In der Praxis allerdings sind diese beiden Definitionsansätze vorläufig kaum bekannt - für Claus Gehner eine Parallele zu der Situation vor vier Jahren, als es um die RDBMS-Diskussion ging: "Damals mußten wir den Kunden noch sehr ausführlich erklären, was das relationale Modell überhaupt ist. Kaum jemand konnte sich darunter konkret etwas vorstellen.
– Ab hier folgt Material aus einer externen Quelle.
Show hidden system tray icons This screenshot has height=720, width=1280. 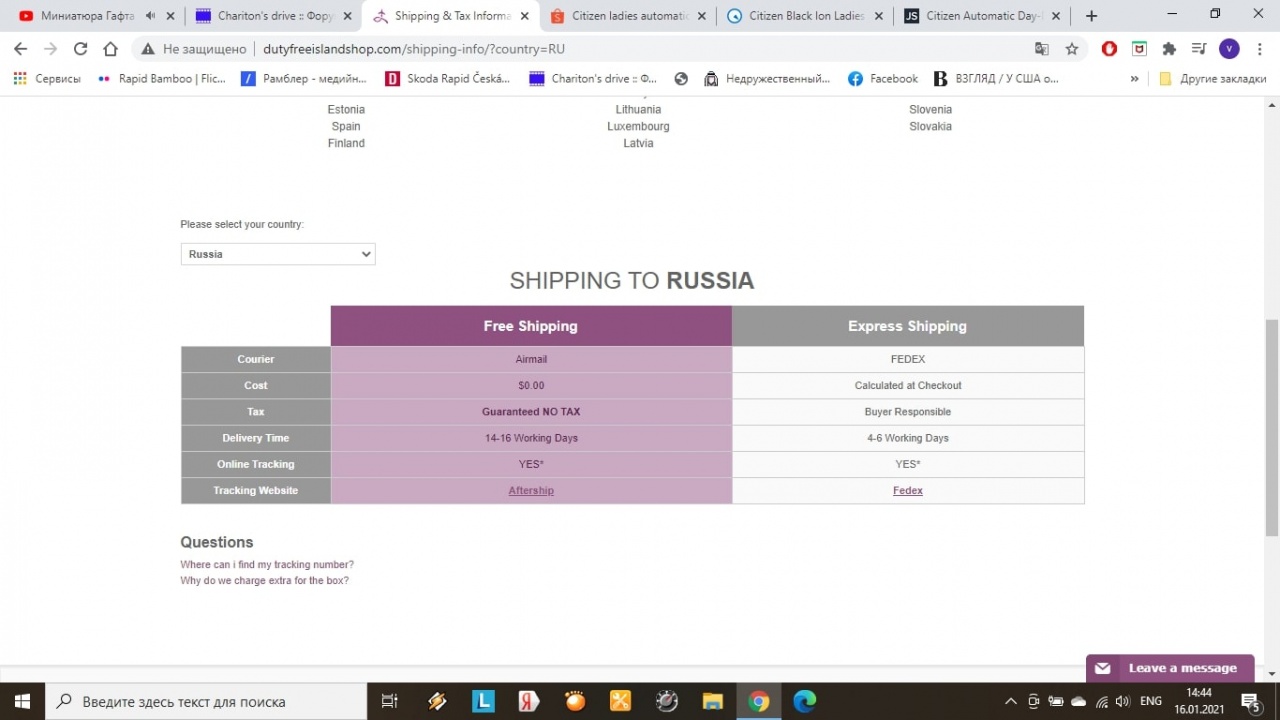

Inzwischen hat sich das geändert; die meisten Leute wissen ziemlich genau, was sie mit einem solchen System machen können."

Überbewertung von Regeln birgt auch Gefahren

ADR-Vertriebsleiter Göbel hingegen stört sich daran, daß die Diskussion wieder einmal an einigen großen Namen der Softwarebranche aufgehängt werden könnte:"Man muß ja nicht unbedingt Meister Codd auf den Plan rufen, damit er einen solchen Leitfaden strickt. So etwas sollte personenunabhängig durchgezogen werden."

Ungeachtet aller positiven Aspekte warnt auch RTI-Chef Helmut Wilke vor der Überbewertung einer solchen Guideline. Seiner Ansicht nach wurde eine solche Haltung sehr leicht dazu führen, daß sich die unrealistischen Vorstellungen der Anwender noch verstärken. Denn kein gegenwärtig verfügbares Produkt könne all die in der Theorie aufgestellten Forderungen erfüllen, genausowenig, wie dies bei den relationalen Systemen gegeben sei.